> [Problem description]:
Of the entries below, return exactly those lines that fall between the one containing "Screenshot is 1470x1337." and the one containing "setSWFURL (298, 880)", the two end lines included.

> [Dataset records]:
== Segment start ==

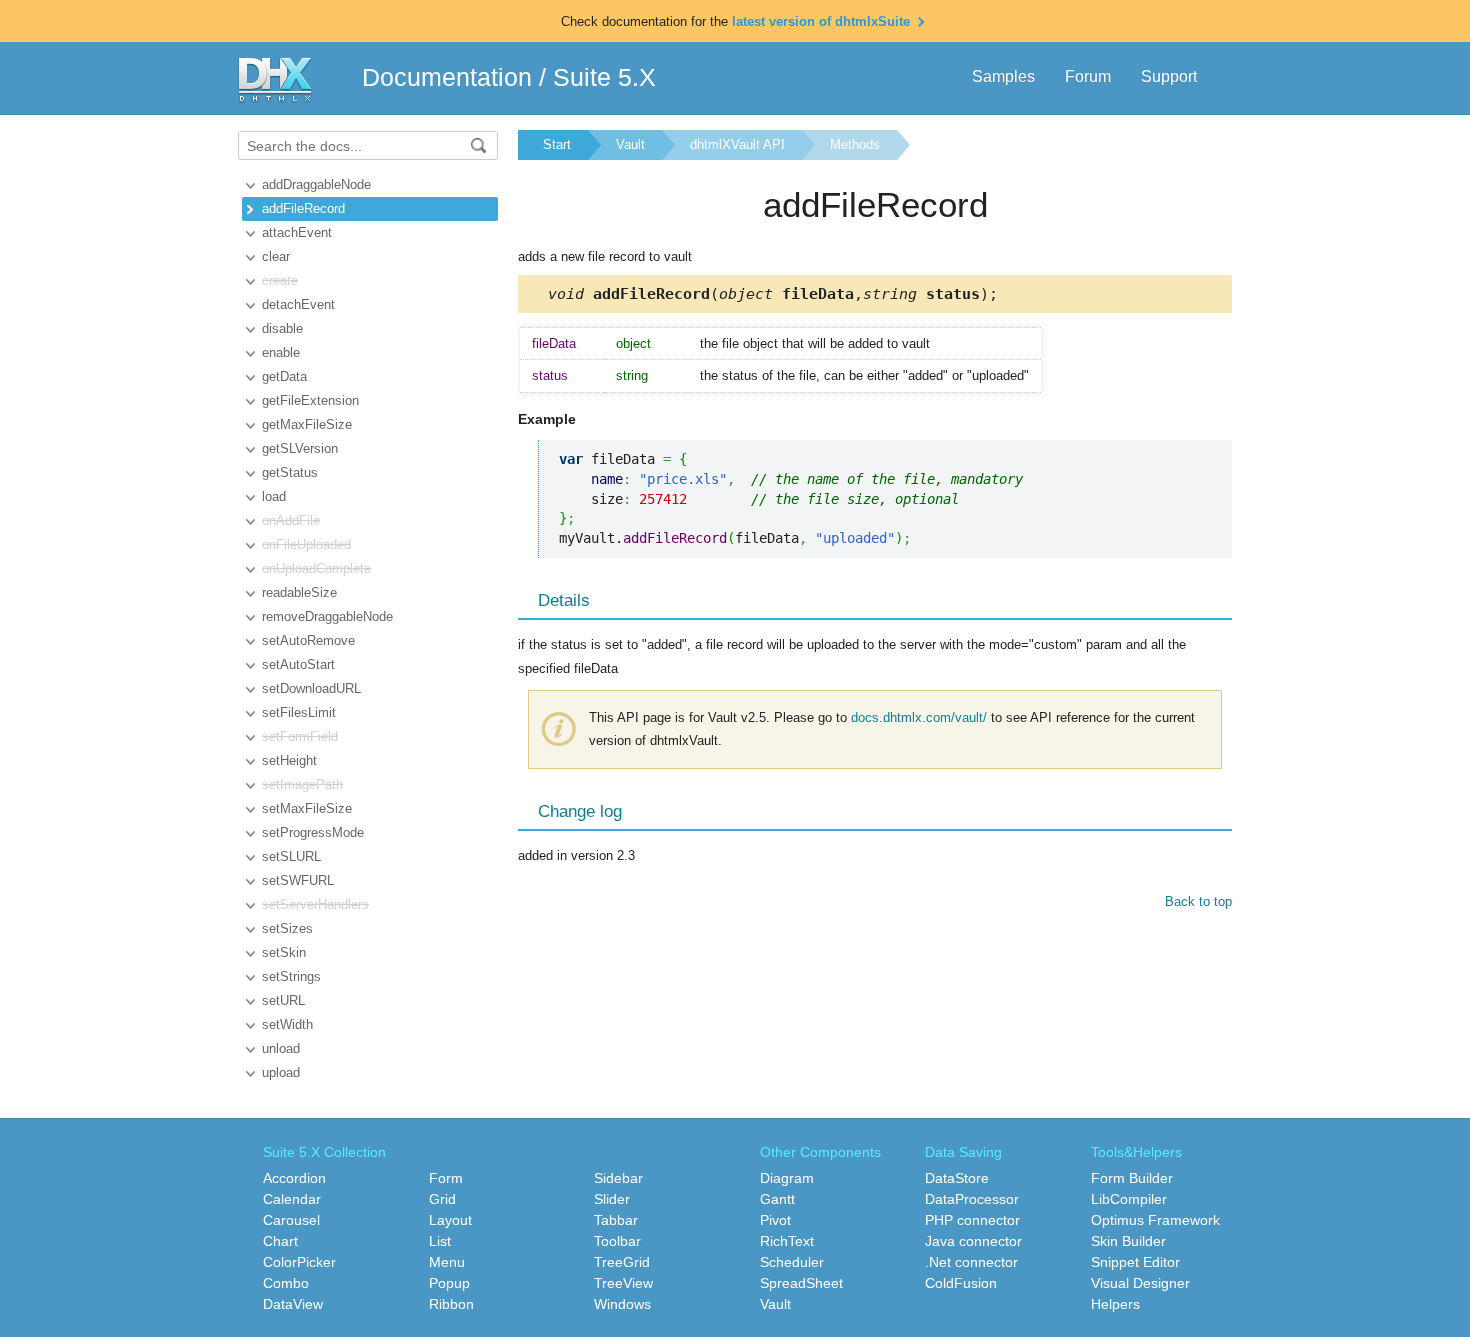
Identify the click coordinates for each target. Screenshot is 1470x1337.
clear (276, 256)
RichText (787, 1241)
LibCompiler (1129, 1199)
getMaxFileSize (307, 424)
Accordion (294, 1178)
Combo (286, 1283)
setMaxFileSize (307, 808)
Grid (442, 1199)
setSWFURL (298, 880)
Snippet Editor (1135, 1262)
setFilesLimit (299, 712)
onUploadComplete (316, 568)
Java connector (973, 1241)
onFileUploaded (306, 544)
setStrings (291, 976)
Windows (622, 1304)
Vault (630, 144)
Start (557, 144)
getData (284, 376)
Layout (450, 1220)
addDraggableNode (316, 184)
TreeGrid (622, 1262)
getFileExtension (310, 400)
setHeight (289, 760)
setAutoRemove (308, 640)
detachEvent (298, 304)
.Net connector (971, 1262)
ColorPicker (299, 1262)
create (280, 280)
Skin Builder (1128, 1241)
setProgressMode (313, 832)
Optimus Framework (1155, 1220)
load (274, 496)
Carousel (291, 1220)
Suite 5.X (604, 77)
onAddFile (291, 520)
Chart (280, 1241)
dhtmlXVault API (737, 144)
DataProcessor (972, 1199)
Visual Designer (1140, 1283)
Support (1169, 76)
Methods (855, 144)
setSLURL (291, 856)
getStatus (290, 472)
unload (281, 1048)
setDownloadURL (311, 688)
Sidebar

== Segment end ==
== Segment start ==

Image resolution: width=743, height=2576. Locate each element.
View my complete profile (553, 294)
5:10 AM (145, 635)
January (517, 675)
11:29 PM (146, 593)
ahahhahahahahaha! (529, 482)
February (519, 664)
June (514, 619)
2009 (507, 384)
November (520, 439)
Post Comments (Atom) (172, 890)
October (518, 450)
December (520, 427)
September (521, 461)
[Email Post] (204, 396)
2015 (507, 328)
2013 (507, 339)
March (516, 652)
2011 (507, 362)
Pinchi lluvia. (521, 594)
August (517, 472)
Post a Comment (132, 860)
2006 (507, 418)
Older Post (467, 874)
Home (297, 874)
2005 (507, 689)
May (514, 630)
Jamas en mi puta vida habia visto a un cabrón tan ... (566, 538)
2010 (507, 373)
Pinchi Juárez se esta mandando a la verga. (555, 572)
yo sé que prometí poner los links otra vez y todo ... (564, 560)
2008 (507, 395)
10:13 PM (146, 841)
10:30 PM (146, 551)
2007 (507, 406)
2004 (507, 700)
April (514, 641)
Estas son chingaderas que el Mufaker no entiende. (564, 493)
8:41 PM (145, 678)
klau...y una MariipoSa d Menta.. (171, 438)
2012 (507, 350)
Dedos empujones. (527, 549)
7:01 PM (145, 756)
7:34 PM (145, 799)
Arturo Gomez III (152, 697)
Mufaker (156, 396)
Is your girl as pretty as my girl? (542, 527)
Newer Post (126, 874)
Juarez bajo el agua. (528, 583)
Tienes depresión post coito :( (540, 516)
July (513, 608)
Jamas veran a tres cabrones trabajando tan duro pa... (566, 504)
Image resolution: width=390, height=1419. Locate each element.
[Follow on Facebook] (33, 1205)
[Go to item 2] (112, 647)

== Segment end ==
== Segment start ==

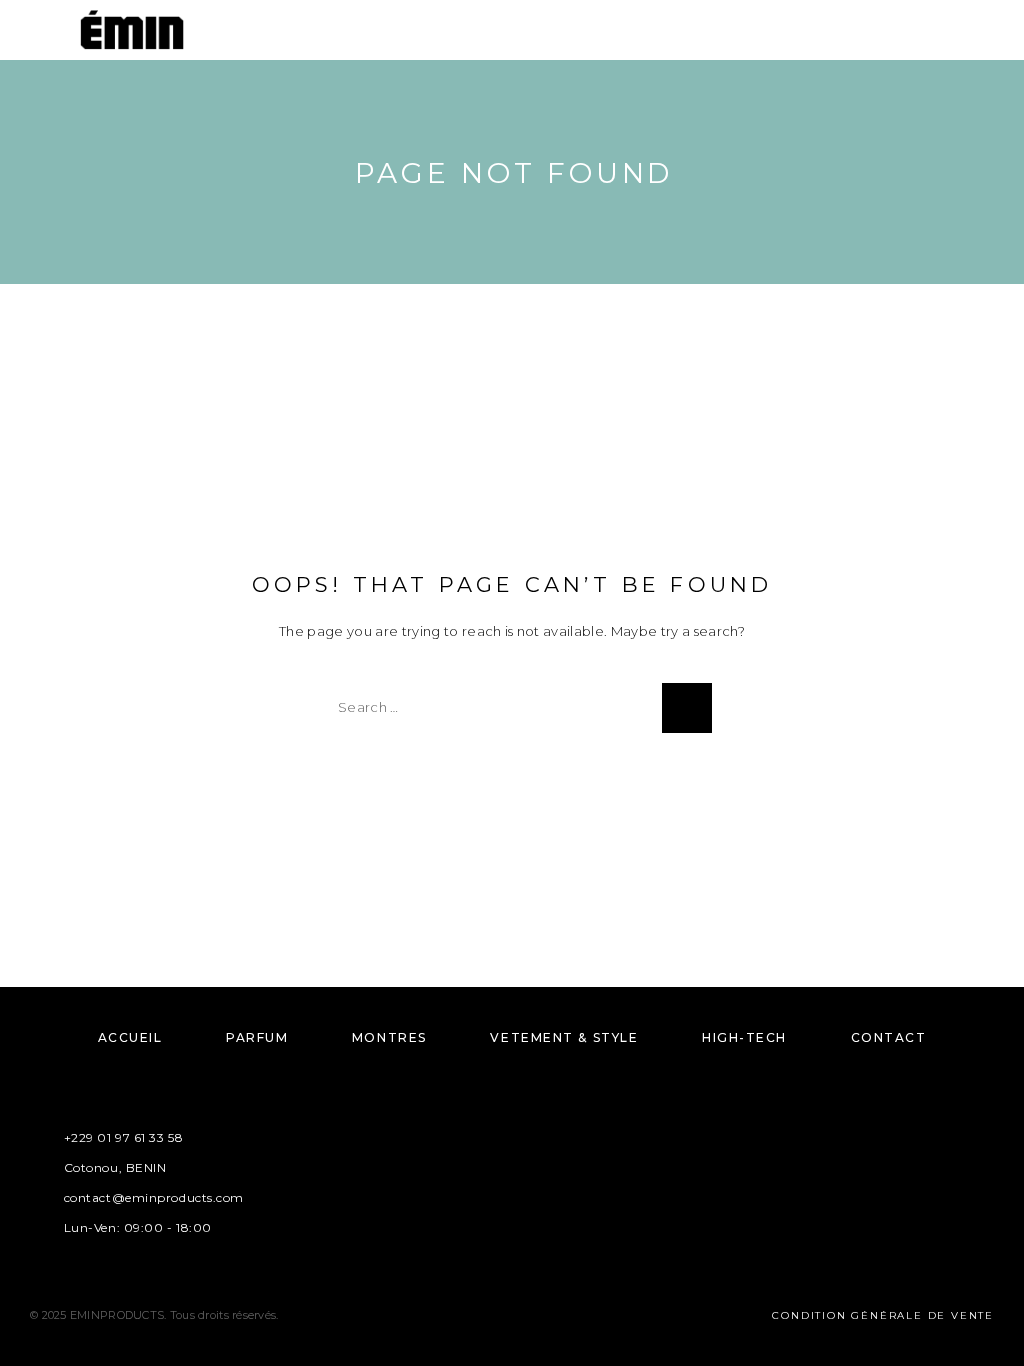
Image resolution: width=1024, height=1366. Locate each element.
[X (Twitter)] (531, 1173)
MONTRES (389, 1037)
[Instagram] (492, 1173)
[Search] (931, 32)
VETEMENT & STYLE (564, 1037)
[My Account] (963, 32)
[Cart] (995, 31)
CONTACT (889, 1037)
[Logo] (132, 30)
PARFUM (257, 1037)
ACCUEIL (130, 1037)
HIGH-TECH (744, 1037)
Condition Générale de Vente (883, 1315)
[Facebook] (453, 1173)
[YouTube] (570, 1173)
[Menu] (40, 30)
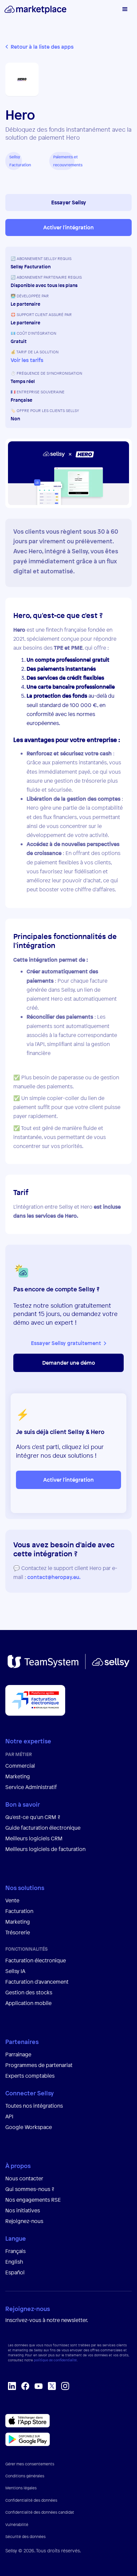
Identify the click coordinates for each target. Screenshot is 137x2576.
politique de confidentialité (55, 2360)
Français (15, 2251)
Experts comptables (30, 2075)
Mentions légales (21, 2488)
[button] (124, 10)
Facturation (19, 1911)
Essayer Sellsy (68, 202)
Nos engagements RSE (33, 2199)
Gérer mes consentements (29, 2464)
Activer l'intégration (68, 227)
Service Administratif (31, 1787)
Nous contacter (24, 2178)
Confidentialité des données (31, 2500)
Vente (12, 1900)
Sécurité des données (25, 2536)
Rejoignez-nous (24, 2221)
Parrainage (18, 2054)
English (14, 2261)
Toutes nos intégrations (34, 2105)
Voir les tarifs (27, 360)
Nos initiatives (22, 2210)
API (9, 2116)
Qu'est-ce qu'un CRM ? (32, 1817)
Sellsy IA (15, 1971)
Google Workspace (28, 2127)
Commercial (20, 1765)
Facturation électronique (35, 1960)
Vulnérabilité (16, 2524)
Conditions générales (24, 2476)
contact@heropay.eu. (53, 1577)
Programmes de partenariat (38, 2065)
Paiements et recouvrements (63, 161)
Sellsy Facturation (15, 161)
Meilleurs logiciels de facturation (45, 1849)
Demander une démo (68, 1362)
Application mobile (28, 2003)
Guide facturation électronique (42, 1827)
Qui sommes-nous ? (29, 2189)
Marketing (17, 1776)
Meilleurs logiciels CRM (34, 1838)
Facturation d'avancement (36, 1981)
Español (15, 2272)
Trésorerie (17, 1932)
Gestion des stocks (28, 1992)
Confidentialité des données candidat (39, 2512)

== Segment end ==

> [Answer to this exercise]:
Identify the click coordinates for each target. Screenshot is 1470x1337.
clear (276, 256)
RichText (787, 1241)
LibCompiler (1129, 1199)
getMaxFileSize (307, 424)
Accordion (294, 1178)
Combo (286, 1283)
setMaxFileSize (307, 808)
Grid (442, 1199)
setSWFURL (298, 880)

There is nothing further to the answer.